RECORDS PROVIDED Block Start

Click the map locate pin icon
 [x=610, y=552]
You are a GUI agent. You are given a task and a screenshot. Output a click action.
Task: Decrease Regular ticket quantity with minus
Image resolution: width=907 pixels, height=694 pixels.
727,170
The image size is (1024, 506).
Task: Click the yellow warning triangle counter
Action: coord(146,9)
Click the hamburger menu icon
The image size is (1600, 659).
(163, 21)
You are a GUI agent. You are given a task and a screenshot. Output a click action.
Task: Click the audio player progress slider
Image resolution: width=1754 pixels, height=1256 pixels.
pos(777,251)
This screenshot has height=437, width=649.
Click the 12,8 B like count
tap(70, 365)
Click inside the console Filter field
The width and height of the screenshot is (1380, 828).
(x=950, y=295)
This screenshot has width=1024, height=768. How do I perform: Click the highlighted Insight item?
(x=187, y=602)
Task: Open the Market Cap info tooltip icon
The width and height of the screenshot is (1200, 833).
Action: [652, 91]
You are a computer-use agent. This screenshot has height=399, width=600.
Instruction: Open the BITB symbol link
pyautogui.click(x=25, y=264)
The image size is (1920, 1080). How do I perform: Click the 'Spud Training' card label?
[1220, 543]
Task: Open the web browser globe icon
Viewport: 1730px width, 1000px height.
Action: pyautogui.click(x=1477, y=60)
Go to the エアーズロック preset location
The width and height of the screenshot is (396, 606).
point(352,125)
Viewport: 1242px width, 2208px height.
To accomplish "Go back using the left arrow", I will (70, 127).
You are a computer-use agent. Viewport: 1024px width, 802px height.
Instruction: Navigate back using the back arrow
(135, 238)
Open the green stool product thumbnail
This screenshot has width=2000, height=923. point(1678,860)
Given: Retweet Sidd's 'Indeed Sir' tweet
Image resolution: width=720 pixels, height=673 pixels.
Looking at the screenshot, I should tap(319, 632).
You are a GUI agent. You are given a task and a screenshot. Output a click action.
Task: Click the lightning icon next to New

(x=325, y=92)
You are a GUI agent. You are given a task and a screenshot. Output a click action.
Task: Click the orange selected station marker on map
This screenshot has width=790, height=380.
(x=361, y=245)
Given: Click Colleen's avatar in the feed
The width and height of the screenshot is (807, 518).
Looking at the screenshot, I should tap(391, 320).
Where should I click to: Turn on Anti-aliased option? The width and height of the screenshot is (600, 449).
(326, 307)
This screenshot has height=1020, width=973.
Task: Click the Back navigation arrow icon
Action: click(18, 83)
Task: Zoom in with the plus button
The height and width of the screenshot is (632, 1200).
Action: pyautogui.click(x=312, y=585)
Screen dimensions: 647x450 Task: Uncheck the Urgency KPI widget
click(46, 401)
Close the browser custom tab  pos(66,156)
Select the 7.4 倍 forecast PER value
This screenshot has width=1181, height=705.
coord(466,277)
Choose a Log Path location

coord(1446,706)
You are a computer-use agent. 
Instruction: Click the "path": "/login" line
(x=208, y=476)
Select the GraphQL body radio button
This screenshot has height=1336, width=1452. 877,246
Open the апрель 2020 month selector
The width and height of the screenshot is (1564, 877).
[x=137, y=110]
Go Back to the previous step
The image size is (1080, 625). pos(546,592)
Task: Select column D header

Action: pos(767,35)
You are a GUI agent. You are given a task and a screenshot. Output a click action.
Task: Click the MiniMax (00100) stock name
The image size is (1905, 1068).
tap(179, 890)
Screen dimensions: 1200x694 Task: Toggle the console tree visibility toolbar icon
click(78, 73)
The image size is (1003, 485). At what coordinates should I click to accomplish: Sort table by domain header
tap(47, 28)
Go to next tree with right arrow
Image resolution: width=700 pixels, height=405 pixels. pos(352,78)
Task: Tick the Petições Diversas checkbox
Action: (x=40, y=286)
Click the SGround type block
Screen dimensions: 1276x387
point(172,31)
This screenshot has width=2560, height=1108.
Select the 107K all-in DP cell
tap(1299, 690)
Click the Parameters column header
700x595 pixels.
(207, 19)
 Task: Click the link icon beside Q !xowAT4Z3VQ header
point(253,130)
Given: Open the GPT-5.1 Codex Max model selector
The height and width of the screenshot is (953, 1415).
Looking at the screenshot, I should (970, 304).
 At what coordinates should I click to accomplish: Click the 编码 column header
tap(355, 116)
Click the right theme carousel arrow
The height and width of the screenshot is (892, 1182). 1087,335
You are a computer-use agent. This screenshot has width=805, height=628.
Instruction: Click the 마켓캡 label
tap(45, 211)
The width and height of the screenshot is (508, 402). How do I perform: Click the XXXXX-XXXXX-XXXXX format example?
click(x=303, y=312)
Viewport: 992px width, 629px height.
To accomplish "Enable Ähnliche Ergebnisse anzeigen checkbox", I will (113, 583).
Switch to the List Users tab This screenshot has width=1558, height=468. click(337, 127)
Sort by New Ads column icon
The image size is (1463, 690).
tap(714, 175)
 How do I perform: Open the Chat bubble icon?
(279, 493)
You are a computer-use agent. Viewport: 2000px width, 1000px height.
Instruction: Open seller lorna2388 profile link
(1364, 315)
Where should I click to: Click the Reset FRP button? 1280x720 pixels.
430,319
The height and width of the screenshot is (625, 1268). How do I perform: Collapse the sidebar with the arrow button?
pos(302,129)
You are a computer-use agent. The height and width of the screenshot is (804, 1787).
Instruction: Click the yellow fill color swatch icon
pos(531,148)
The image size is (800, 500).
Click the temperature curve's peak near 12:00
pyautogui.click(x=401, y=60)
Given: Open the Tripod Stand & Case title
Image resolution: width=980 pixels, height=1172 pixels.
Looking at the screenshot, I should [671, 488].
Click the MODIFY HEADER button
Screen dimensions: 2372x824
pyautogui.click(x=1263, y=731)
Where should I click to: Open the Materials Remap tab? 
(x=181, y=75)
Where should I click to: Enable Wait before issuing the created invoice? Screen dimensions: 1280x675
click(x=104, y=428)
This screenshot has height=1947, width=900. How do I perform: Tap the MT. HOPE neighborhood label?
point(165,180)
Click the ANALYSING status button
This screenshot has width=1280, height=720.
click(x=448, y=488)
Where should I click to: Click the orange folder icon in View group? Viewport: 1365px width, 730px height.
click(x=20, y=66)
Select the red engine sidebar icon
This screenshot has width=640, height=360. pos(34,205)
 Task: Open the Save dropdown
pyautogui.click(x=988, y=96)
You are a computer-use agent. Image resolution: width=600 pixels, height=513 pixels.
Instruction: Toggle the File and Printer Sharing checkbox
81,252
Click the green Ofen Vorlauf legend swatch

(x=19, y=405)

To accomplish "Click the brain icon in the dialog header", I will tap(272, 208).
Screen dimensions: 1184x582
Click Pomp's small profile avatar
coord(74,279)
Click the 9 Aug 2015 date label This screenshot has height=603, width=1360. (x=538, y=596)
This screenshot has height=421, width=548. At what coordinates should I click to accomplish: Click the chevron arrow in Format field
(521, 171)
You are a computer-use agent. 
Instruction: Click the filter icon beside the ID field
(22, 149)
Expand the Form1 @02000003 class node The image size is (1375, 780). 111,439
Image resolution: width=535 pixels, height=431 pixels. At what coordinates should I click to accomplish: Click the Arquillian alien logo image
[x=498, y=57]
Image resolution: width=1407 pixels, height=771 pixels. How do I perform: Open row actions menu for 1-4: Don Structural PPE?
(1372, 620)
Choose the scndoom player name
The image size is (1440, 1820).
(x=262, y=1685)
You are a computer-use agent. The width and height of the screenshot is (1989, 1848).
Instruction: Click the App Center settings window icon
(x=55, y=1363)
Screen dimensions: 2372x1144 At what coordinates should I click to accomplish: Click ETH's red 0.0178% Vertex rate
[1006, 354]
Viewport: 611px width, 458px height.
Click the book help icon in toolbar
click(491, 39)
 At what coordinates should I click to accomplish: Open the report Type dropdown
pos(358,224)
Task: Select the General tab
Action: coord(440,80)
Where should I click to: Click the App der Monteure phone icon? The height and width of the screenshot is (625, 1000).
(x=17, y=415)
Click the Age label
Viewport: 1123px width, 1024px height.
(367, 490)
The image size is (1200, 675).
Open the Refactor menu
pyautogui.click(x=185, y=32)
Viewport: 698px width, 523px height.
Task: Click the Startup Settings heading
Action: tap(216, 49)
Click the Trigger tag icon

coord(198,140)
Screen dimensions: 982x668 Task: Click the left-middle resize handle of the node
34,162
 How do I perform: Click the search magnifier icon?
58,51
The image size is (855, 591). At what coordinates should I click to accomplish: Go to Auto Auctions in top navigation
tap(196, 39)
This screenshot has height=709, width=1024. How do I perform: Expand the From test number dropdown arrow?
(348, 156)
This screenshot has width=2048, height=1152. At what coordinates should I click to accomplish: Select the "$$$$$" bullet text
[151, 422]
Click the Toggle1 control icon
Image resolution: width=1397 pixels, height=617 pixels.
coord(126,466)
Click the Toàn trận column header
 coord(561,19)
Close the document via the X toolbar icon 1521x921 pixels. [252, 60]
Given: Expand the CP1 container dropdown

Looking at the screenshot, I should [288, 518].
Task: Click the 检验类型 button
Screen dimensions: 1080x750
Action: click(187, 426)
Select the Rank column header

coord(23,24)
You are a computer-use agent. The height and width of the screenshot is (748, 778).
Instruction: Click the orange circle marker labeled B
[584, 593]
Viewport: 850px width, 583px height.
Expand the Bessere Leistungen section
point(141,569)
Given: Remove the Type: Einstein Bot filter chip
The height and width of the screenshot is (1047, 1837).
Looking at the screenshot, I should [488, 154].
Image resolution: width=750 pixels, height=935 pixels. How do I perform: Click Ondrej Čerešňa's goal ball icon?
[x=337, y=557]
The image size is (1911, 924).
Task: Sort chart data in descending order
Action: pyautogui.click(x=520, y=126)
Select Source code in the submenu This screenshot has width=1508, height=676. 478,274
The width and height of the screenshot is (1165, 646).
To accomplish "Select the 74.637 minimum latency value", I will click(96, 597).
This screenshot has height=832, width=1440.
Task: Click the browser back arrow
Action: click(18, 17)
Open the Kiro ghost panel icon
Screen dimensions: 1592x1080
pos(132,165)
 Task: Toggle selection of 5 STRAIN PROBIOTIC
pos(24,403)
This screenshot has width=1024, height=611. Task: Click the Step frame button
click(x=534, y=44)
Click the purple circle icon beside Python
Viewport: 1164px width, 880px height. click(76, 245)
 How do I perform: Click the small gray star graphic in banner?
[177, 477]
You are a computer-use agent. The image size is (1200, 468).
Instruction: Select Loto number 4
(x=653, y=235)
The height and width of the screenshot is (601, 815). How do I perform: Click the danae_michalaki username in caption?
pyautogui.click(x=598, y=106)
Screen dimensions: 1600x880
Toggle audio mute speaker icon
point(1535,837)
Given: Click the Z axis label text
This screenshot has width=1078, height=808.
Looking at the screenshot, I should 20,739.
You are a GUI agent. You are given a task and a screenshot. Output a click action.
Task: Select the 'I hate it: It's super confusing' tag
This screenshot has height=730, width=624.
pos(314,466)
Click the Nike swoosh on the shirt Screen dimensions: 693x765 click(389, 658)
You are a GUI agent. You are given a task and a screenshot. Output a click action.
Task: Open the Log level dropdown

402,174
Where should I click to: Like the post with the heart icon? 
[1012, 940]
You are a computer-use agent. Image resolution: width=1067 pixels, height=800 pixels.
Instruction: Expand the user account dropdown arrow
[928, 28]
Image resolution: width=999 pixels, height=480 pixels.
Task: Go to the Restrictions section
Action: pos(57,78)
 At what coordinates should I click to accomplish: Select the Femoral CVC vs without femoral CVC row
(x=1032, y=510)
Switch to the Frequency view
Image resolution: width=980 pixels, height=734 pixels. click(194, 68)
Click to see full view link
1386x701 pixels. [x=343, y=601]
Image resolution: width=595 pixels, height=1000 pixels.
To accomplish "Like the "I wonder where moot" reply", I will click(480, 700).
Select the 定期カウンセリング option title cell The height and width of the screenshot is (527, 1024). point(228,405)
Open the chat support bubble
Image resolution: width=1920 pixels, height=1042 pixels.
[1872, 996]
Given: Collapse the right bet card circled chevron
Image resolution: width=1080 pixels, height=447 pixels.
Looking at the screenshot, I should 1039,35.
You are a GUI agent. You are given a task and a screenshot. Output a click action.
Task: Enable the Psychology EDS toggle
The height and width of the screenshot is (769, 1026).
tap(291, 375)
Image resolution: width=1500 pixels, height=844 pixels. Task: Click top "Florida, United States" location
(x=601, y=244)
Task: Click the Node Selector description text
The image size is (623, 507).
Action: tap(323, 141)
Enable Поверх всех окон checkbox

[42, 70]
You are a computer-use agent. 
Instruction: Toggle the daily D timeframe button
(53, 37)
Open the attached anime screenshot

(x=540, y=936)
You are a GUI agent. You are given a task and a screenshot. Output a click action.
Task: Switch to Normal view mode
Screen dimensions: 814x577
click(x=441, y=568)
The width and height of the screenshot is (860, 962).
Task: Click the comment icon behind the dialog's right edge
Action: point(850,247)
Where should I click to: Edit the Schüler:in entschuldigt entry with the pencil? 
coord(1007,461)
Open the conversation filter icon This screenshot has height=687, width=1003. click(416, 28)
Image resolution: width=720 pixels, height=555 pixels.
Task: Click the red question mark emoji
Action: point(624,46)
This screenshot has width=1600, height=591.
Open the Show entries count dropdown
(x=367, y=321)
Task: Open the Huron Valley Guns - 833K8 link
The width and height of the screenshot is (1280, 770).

RECORDS PROVIDED Block End

» TASK TO CARRY OUT: Copy exactly the stretch of data above from the line with "Image resolution: width=1080" through the line with "Task: Enable the Psychology EDS toggle", and omit all other lines.

» SOLUTION TO THE PROBLEM:
Image resolution: width=1080 pixels, height=447 pixels.
Looking at the screenshot, I should 1039,35.
You are a GUI agent. You are given a task and a screenshot. Output a click action.
Task: Enable the Psychology EDS toggle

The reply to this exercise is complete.